§ **Data for this exercise**:
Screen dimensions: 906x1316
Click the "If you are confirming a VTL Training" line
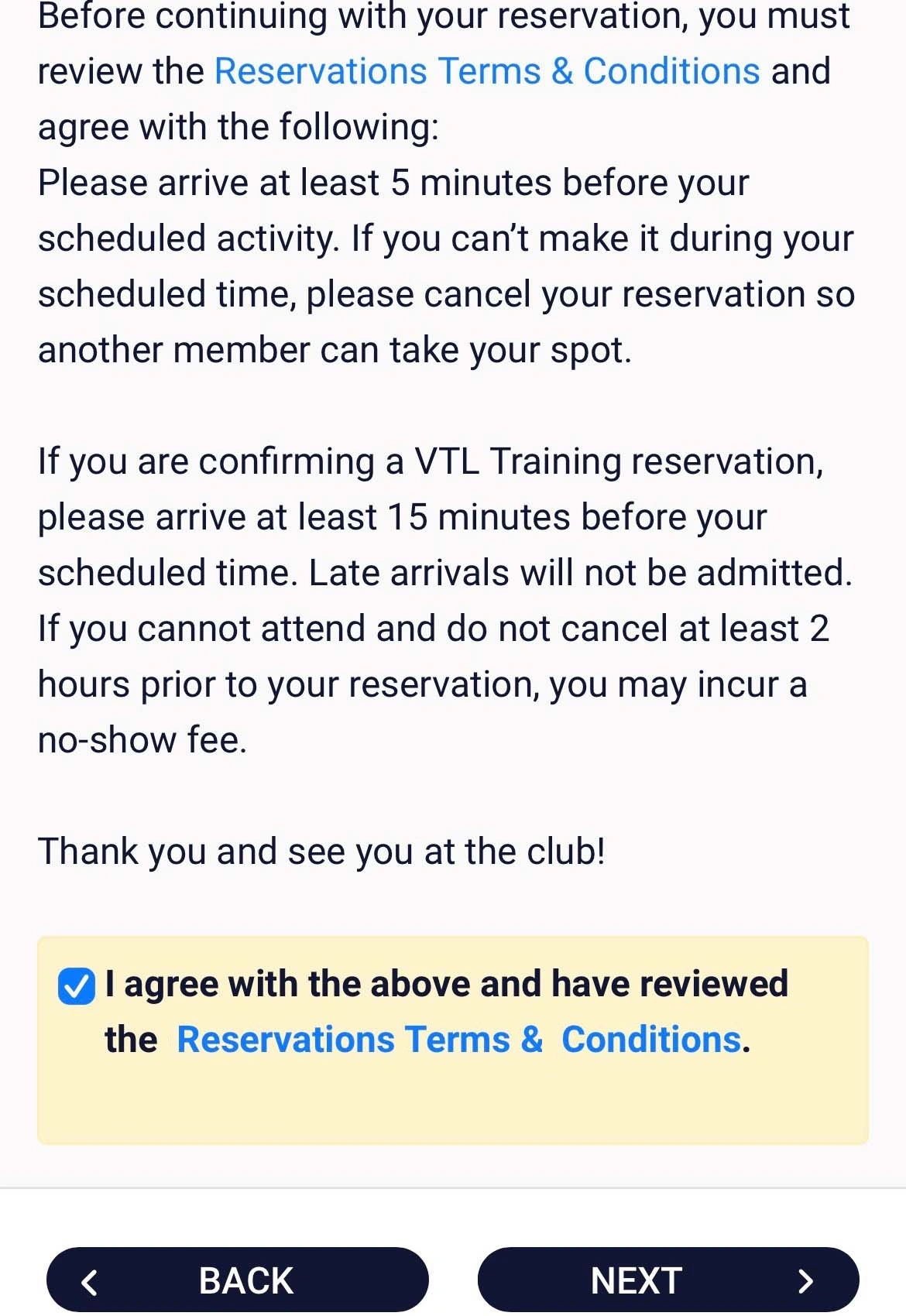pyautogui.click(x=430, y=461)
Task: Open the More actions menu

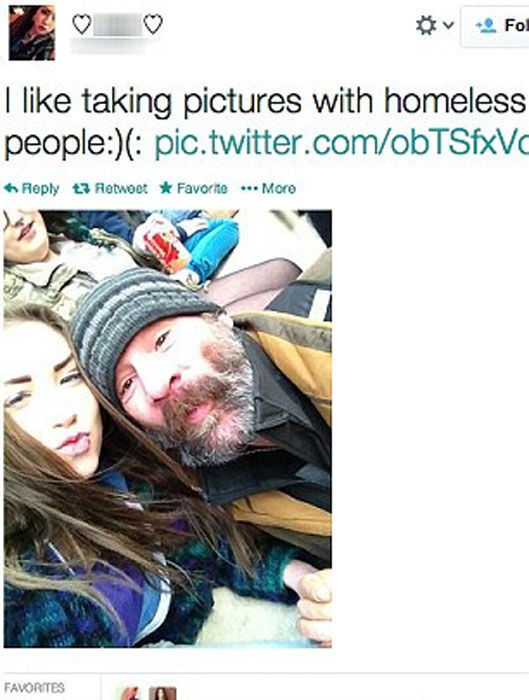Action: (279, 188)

§ **Activity**: Only the pictures stay behind; copy everything else in the records above exactly.

§ **Your response**:
Screen dimensions: 906x1316
Click the "If you are confirming a VTL Training" line
pyautogui.click(x=430, y=461)
Task: Open the More actions menu

Action: (279, 188)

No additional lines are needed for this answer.